El panorama político de Venezuela ha dado un vuelco inesperado este martes 3 de febrero de 2026. En una declaración que ha resonado en las cancillerías de todo el mundo, María Corina Machado ha confirmado que está dispuesta a hablar con Delcy Rodríguez sobre la transición democrática del país. Tras la captura de Nicolás Maduro a principios de año y la designación de Rodríguez como presidenta encargada por el TSJ, la líder de la oposición ha dejado claro que su prioridad es establecer un cronograma claro que devuelva la soberanía al pueblo. Este movimiento no implica un reconocimiento de la legitimidad del actual gobierno interino, al que Machado sigue calificando como una extensión del sistema previo, sino una disposición pragmática para facilitar una salida pacífica y ordenada que ponga fin a la crisis institucional.
El cronograma de la transición: Reconocimiento del 28 de julio
La base de cualquier acercamiento entre ambas figuras políticas tiene un punto de partida innegociable para la oposición. Machado ha enfatizado que la disposición a dialogar es estrictamente para definir los pasos hacia una transición irreversible basada en el reconocimiento de los resultados electorales del 28 de julio de 2024. En este 2026, la presión internacional, especialmente tras las recientes reuniones en Washington con la administración de Donald Trump, parece haber forzado al oficialismo a sentarse en una mesa donde ya no se discute la permanencia en el poder, sino los términos de su salida. Según la líder opositora, «si es necesario intercambiar en algún encuentro para definir el cronograma de la transición, se hará», subrayando que el tiempo del régimen actual es «absolutamente temporal».
Desafíos y expectativas en un escenario de «máxima presión»

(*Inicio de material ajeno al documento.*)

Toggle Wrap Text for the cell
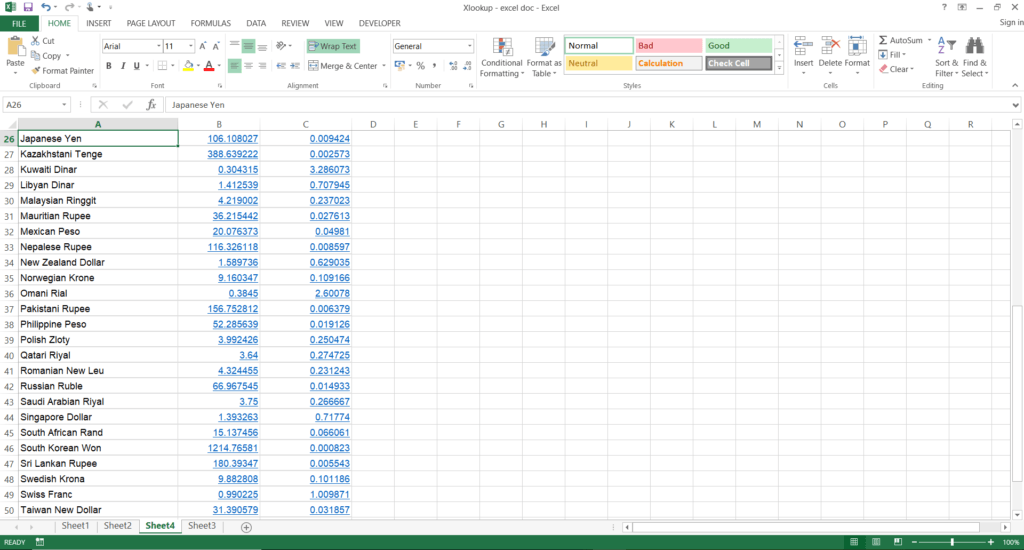click(x=333, y=46)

A pesar de la apertura al diálogo, el clima de desconfianza sigue siendo el mayor obstáculo para este proceso. Al referirse a por qué Machado aceptaría hablar con Rodríguez, los analistas señalan que la oposición busca capitalizar la debilidad de un gobierno interino que, según palabras de la propia Machado, está «recibiendo órdenes» de la comunidad internacional más que gobernando por voluntad propia. En este contexto de 2026, la liberación de presos políticos y el cese de la represión son vistos como gestos obligatorios antes de que se formalice cualquier encuentro cara a cara. La meta final de este acercamiento es evitar un conflicto mayor y asegurar que Venezuela se convierta en un aliado estratégico de las democracias occidentales, cerrando un ciclo de décadas de autoritarismo.